Financement des pollutions
Les conséquences des contaminations aux PFAS sur la couverture en assurance des distributeurs d’eau wallons
Les députés Freddy Mockel et Bruno Lefèbvre ont alerté sur le risque que des assureurs excluent les dommages liés aux PFAS de la couverture des distributeurs d’eau wallons, ce qui pourrait faire peser de nouveaux coûts sur les opérateurs et, indirectement, sur les citoyens via la facture d’eau. Ils ont demandé quelles mesures urgentes seraient prises, notamment pour faire appliquer le principe du pollueur-payeur et aller vers une interdiction des PFAS. Yves Coppieters a indiqué avoir reçu la lettre de Belgaqua, confirmé que le sujet était suivi au niveau fédéral avec un groupe de travail prévu à l’automne pour examiner les mécanismes de financement des conséquences sanitaires et environnementales, et précisé qu’en Wallonie les recherches des pollueurs se poursuivent dans les zones contaminées. Il a souligné que les distributeurs wallons ne signalent pas encore de retrait de couverture de la part de leurs assureurs, et a affirmé vouloir éviter toute « double peine » pour les pouvoirs publics et les citoyens.

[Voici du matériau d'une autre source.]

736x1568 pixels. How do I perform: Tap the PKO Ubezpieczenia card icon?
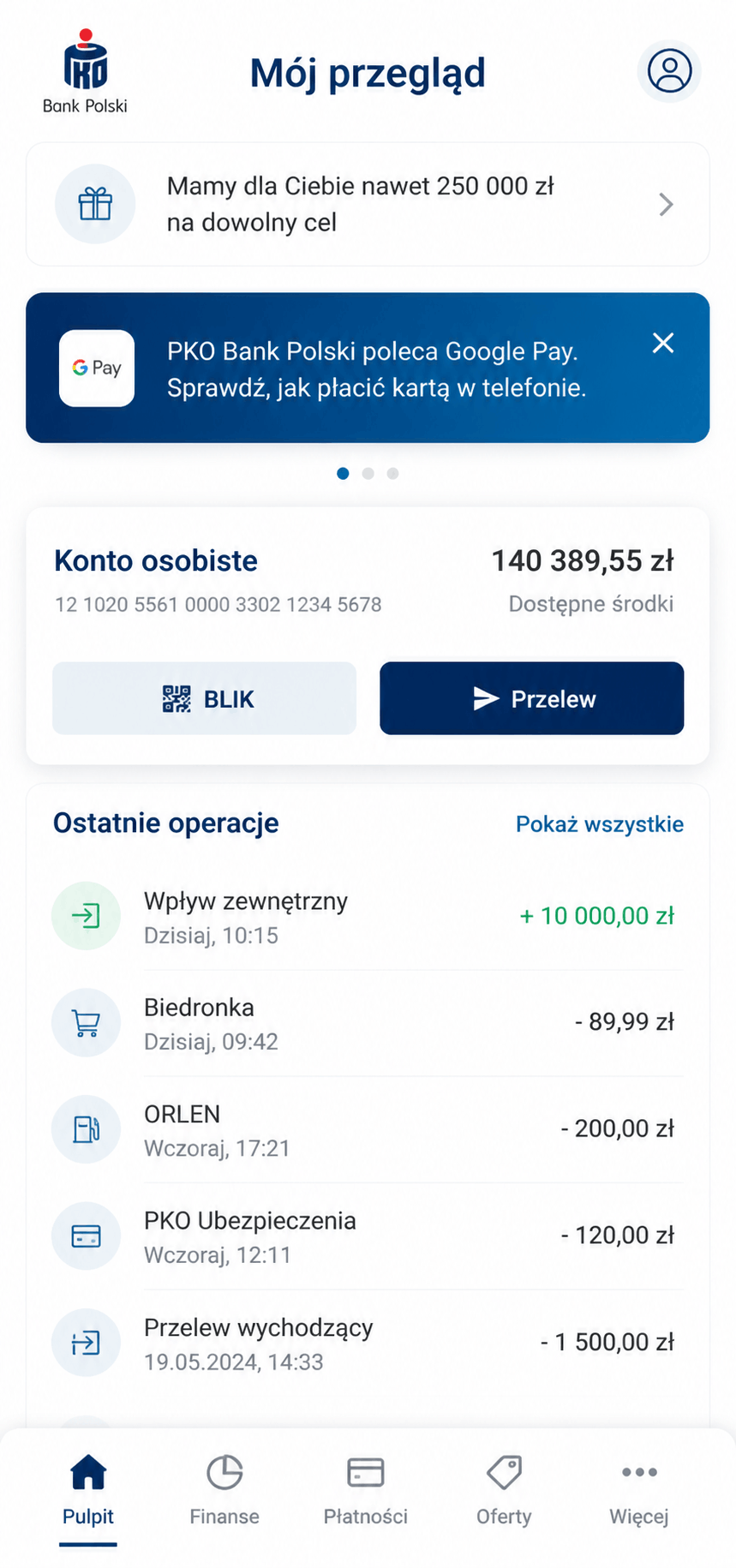point(86,1236)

Les risques d’impossibilité d’assurance pour les distributeurs d’eau face aux risques de pollution aux PFAS
Les députés ont alerté sur le risque que les assureurs excluent de leurs couvertures les dommages liés aux PFAS pour les distributeurs d’eau, ce qui ferait peser de nouveaux coûts sur les opérateurs et, indirectement, sur les consommateurs. Ils ont insisté sur la nécessité d’appliquer rapidement le principe du pollueur-payeur et de faire assumer la facture aux producteurs de PFAS plutôt qu’aux citoyens. Yves Coppieters a indiqué avoir reçu la lettre de Belgaqua, précisé qu’un groupe de travail fédéral devait être mis en place à l’automne pour organiser les mécanismes de financement des conséquences sanitaires et environnementales, et rappelé que la Région wallonne poursuit l’identification des pollueurs dans les zones concernées. Il a souligné ne pas vouloir d’une « double peine » pour les pouvoirs publics et les citoyens, tout en rappelant que des instructions judiciaires sont en cours.

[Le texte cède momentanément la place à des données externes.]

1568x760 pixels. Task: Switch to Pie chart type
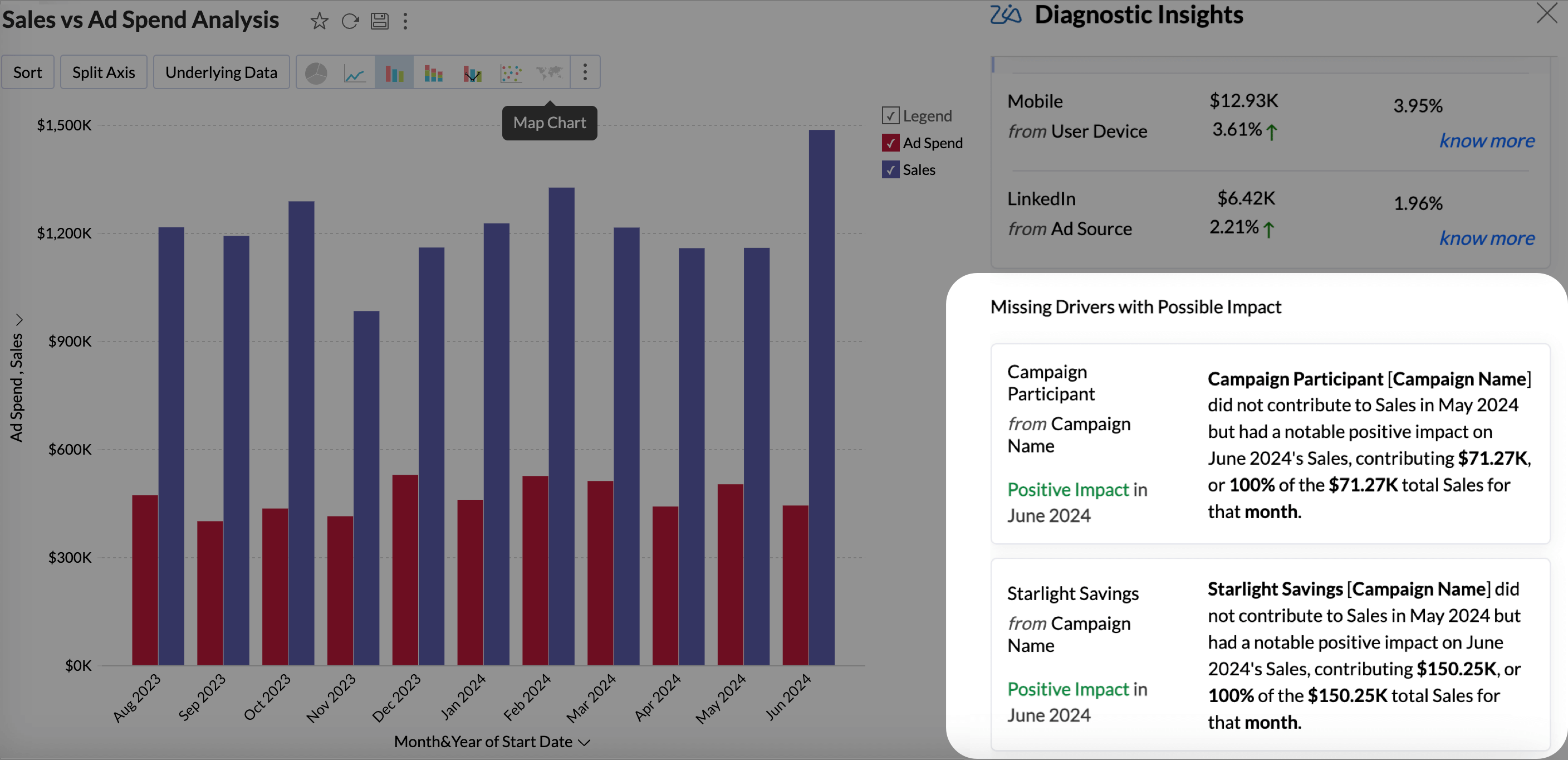click(x=316, y=73)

Le coût de la décontamination des PFAS
Dorothée De Rodder a interrogé le ministre sur le coût potentiel de la décontamination des sols pollués aux PFAS, la nécessité d’un plan d’action et d’un calendrier, l’identification des pollueurs et l’éventuelle mutualisation des solutions avec la Flandre, notamment pour des sites fortement touchés comme Chièvres. Yves Coppieters a estimé impossible de chiffrer précisément la dépollution à ce stade, en soulignant que les coûts dépendront de l’évolution des connaissances scientifiques et du niveau de dépollution retenu, tout en rappelant que la Wallonie a déjà investi 9 millions d’euros en 2023-2024 dans l’identification des sources, le monitoring, les biomonitorings et la décontamination des boues. Il a ajouté que les entreprises et les distributeurs d’eau assument aussi des coûts importants et a insisté sur la nécessité de réduire les émissions, d’investir dans les technologies de décontamination et d’interdire les PFAS à différents niveaux de pouvoir. En réplique, la députée a insisté sur le risque que la facture ne soit pas supportée par les citoyens et a plaidé pour davantage de coopération avec les études et solutions développées en Flandre.